←back to thread

Debian bookworm live images now reproducible

(lwn.net)
764 points bertman | 3 comments | 26 Mar 25 17:22 UTC | HN request time: 0.526s | source
1. Cort3z ◴[26 Mar 25 19:36 UTC] No.43486159[source]
I’m a noob to this subject. How can a build be non-reproducible? By that, I mean, what part of the build process could return non-deterministic output?

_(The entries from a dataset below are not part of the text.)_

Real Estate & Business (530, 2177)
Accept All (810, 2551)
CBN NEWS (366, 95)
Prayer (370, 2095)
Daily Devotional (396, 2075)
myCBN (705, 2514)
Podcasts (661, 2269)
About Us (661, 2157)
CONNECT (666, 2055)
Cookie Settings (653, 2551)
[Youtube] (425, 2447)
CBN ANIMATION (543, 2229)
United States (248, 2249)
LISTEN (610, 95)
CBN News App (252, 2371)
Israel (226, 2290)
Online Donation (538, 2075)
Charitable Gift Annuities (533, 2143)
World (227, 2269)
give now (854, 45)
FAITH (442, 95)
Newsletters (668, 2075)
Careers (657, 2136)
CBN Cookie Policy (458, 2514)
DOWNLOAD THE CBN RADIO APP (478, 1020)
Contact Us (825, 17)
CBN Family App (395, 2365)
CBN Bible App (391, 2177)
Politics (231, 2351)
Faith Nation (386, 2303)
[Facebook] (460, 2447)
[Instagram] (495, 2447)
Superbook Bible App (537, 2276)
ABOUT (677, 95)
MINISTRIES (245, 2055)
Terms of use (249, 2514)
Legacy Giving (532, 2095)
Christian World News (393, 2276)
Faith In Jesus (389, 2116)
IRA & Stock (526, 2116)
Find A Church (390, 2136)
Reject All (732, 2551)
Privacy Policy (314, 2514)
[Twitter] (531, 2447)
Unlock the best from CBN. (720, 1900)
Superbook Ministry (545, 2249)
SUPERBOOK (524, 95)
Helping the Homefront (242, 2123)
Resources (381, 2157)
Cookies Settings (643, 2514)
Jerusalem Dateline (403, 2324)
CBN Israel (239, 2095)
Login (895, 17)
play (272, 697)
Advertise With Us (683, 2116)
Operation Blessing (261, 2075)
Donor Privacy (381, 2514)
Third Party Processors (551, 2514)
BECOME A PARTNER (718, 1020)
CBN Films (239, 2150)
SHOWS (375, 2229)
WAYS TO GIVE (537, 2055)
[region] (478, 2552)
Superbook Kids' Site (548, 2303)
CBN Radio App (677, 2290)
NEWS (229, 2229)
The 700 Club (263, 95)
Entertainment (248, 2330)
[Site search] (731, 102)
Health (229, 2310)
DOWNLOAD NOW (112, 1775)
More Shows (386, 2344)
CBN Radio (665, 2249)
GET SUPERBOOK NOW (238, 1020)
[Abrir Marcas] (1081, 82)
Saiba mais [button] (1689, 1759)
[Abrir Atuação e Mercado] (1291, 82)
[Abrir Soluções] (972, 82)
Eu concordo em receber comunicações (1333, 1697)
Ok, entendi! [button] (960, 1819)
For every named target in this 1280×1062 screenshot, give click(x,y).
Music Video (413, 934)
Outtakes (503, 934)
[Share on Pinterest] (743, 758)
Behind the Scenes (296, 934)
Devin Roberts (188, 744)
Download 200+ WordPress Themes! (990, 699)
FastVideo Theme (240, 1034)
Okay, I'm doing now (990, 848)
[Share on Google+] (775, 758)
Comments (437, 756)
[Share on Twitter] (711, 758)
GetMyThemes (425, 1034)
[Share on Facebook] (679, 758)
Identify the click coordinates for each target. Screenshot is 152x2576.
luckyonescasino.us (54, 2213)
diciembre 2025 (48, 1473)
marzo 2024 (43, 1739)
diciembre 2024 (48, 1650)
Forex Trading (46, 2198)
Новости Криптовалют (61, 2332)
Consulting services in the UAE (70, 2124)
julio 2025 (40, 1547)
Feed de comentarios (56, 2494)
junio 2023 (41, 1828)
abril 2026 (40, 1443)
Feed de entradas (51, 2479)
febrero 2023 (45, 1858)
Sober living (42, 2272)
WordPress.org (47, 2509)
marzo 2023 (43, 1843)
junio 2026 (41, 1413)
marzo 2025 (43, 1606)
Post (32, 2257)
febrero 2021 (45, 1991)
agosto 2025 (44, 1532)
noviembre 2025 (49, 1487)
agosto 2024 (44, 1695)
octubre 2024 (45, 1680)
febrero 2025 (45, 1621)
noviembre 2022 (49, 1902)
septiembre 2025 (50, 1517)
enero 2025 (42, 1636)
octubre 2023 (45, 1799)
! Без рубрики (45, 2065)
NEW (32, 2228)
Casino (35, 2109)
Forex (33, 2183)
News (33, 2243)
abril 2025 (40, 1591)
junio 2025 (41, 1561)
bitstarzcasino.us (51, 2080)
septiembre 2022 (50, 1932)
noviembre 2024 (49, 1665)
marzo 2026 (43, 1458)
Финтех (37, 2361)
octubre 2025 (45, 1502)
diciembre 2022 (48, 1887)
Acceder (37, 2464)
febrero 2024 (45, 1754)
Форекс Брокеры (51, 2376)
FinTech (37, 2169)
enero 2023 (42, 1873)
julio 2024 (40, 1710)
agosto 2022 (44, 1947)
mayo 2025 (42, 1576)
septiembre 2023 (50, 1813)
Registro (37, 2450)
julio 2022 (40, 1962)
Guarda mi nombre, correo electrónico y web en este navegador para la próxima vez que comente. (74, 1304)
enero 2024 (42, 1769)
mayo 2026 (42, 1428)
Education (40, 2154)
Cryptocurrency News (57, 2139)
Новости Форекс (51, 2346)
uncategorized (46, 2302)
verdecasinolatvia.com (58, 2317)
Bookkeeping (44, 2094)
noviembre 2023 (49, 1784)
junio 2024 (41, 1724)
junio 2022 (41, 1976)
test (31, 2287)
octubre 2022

Are people putting timestamps into the build and stuff like that?
replies(2): >>43486207 #>>43488169 #
2. r3trohack3r ◴[26 Mar 25 19:39 UTC] No.43486207[source]
File paths, timestamps, unstable ordering of inputs/outputs, locals, version info, variations in the build environment, etc.

This pages has a good write up

https://reproducible-builds.org/docs/

3. jcranmer ◴[26 Mar 25 22:26 UTC] No.43488169[source]
Timestamps, timestamps, absolute paths (i.e., differences between building /src versus /home/Cort3z/source), timestamps, file inode numbering ("for file in directory" defaults to inode order rather than alphabetical order in many languages, and that means it's effectively pseudorandom), more timestamps, using random data in your build process (e.g., embedding a generated private key, or signing something), timestamps, and accidental nondeterminism within the compiler.

By far the most prevalent source of nondeterminism is timestamps, especially since timestamps crop up in file formats you don't expect (e.g., running gzip stuffs a timestamp in its output for who knows what reason). After that, it's the two big filesystem issues (absolute paths and directory iteration nondeterminism), and then it's basically a long tail of individual issues that affect but one or two packages.